Prompt:
Omit every image, and transcribe the remaining entries exactly as given.

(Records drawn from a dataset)
▽
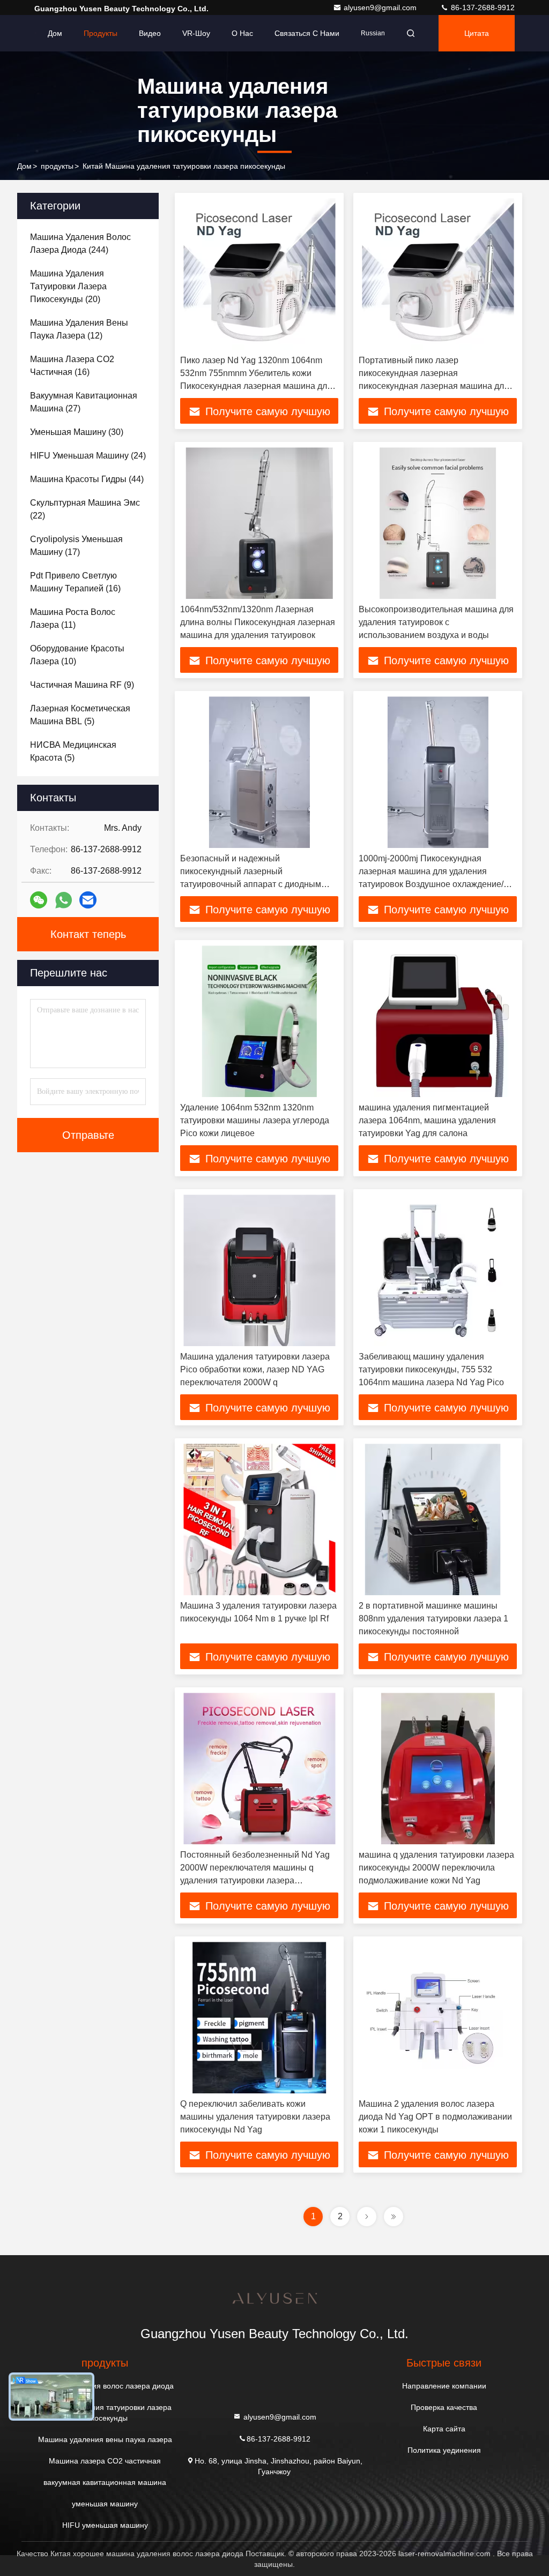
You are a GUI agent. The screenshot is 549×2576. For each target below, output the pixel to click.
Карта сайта (444, 2428)
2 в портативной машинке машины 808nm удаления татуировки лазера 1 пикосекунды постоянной (433, 1618)
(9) (82, 684)
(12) (79, 329)
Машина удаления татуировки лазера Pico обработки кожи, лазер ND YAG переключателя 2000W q (255, 1369)
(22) (85, 509)
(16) (72, 366)
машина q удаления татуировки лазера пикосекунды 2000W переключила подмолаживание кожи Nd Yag (436, 1867)
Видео (150, 33)
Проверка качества (444, 2407)
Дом (55, 33)
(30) (76, 432)
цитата (476, 33)
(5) (80, 715)
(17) (76, 546)
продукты (57, 166)
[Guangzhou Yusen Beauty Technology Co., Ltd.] (35, 33)
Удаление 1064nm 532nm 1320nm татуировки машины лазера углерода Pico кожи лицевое (254, 1120)
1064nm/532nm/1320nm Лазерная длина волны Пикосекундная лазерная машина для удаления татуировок (257, 622)
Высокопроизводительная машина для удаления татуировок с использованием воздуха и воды (436, 622)
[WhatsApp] (64, 900)
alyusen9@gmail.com (381, 7)
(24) (88, 455)
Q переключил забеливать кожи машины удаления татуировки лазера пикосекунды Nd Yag (255, 2116)
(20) (68, 286)
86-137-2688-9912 (482, 7)
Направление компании (444, 2386)
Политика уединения (444, 2450)
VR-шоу (196, 33)
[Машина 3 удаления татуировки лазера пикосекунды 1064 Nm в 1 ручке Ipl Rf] (259, 1519)
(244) (80, 243)
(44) (87, 479)
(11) (72, 618)
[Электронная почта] (88, 900)
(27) (83, 402)
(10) (77, 655)
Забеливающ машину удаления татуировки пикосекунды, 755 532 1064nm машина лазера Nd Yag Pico (431, 1369)
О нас (242, 33)
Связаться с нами (306, 33)
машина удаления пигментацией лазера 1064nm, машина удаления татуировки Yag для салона (427, 1120)
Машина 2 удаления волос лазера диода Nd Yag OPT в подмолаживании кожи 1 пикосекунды (435, 2116)
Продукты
△
Response to the task:
You are a GUI agent. The screenshot is 549×2576. For each target below, output the pixel to click.
Карта сайта (444, 2428)
2 в портативной машинке машины 808nm удаления татуировки лазера 1 пикосекунды постоянной (433, 1618)
(9) (82, 684)
(12) (79, 329)
Машина удаления татуировки лазера Pico обработки кожи, лазер ND YAG переключателя 2000W q (255, 1369)
(22) (85, 509)
(16) (72, 366)
машина q удаления татуировки лазера пикосекунды 2000W переключила подмолаживание кожи Nd Yag (436, 1867)
Видео (150, 33)
Проверка качества (444, 2407)
Дом (55, 33)
(30) (76, 432)
цитата (476, 33)
(5) (80, 715)
(17) (76, 546)
продукты (57, 166)
[Guangzhou Yusen Beauty Technology Co., Ltd.] (35, 33)
Удаление 1064nm 532nm 1320nm татуировки машины лазера углерода Pico кожи лицевое (254, 1120)
1064nm/532nm/1320nm Лазерная длина волны Пикосекундная лазерная машина для удаления татуировок (257, 622)
Высокопроизводительная машина для удаления татуировок с использованием воздуха и воды (436, 622)
[WhatsApp] (64, 900)
alyusen9@gmail.com (381, 7)
(24) (88, 455)
Q переключил забеливать кожи машины удаления татуировки лазера пикосекунды Nd Yag (255, 2116)
(20) (68, 286)
86-137-2688-9912 (482, 7)
Направление компании (444, 2386)
Политика уединения (444, 2450)
VR-шоу (196, 33)
[Машина 3 удаления татуировки лазера пикосекунды 1064 Nm в 1 ручке Ipl Rf] (259, 1519)
(244) (80, 243)
(44) (87, 479)
(11) (72, 618)
[Электронная почта] (88, 900)
(27) (83, 402)
(10) (77, 655)
Забеливающ машину удаления татуировки пикосекунды, 755 532 1064nm машина лазера Nd Yag Pico (431, 1369)
О нас (242, 33)
Связаться с нами (306, 33)
машина удаления пигментацией лазера 1064nm, машина удаления татуировки Yag для салона (427, 1120)
Машина 2 удаления волос лазера диода Nd Yag OPT в подмолаживании кожи 1 пикосекунды (435, 2116)
Продукты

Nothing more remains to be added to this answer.